There are major differences between the Ministry of Defense's stance and that of the Government Companies Authority and the Ministry of Finance concerning the state's plan to offer at least 25% of the shares in Israel Aerospace Industries (IAI) to the public and bring the measure to the cabinet for approval in ten days. The Ministry of Defense has a comprehensive study commissioned from consultants PwC that rates the planned offering low on the list of options suitable for IAI, sources inform "Globes."
The study considers the question of whether IAI will benefit from an IPO. The company is currently completely controlled by the state.
PwC weighed an offering of a minority of IAI's shares against alternatives, such as bringing in a strategic investor, a merger with Rafael, splitting plants and activities off from IAI, and offering shares in the company exclusively to investment institutions.

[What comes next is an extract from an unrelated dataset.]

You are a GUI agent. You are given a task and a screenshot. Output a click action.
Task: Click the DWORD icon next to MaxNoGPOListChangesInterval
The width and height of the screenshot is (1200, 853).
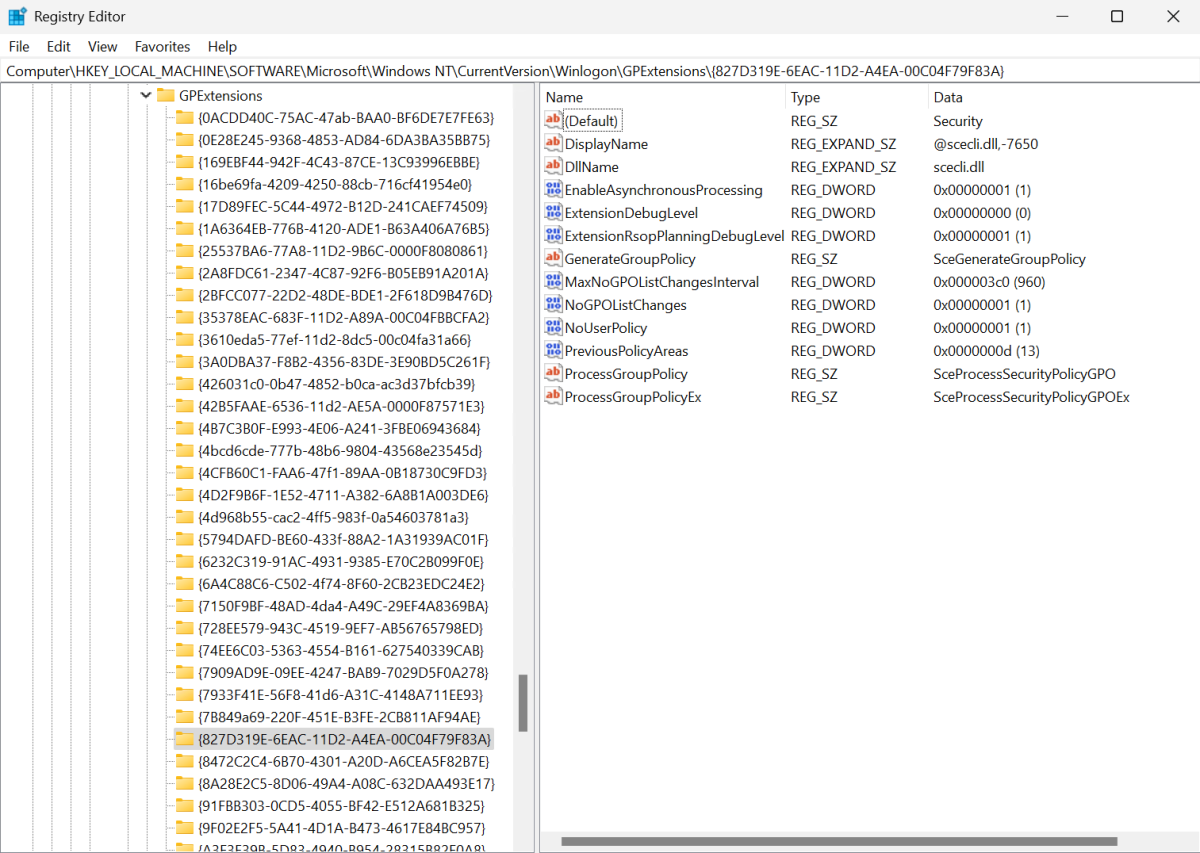tap(554, 281)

"According to the report, offering a minority of shares in IAI will not achieve the goals sought by the company's management, and will not facilitate far-reaching regulatory concessions, because even after the IPO, it will still be a government company," a source who read PwC's report said. The substantial regulatory concessions that IAI will receive constitute some of the conditions set by the company workers' committee for supporting an IPO.
"Locker is whispering in Netanyahu's ear"
Behind closed doors, defense sources express amazement at the urgency with which Prime Minister and Minister of Defense Benjamin Netanyahu is pushing ahead with the IPO now, during the term of a transition government. "You don't do such things at a time like this. What's their rush?", one source wondered. "The offering isn't ready, and the alternatives haven't been examined in all their aspects, but IAI's management and workers are dreaming of regulatory concessions, the government sees billions of shekels coming, and the workers see the tens of millions that they will get. Everyone is divvying up chickens that have yet to be hatched."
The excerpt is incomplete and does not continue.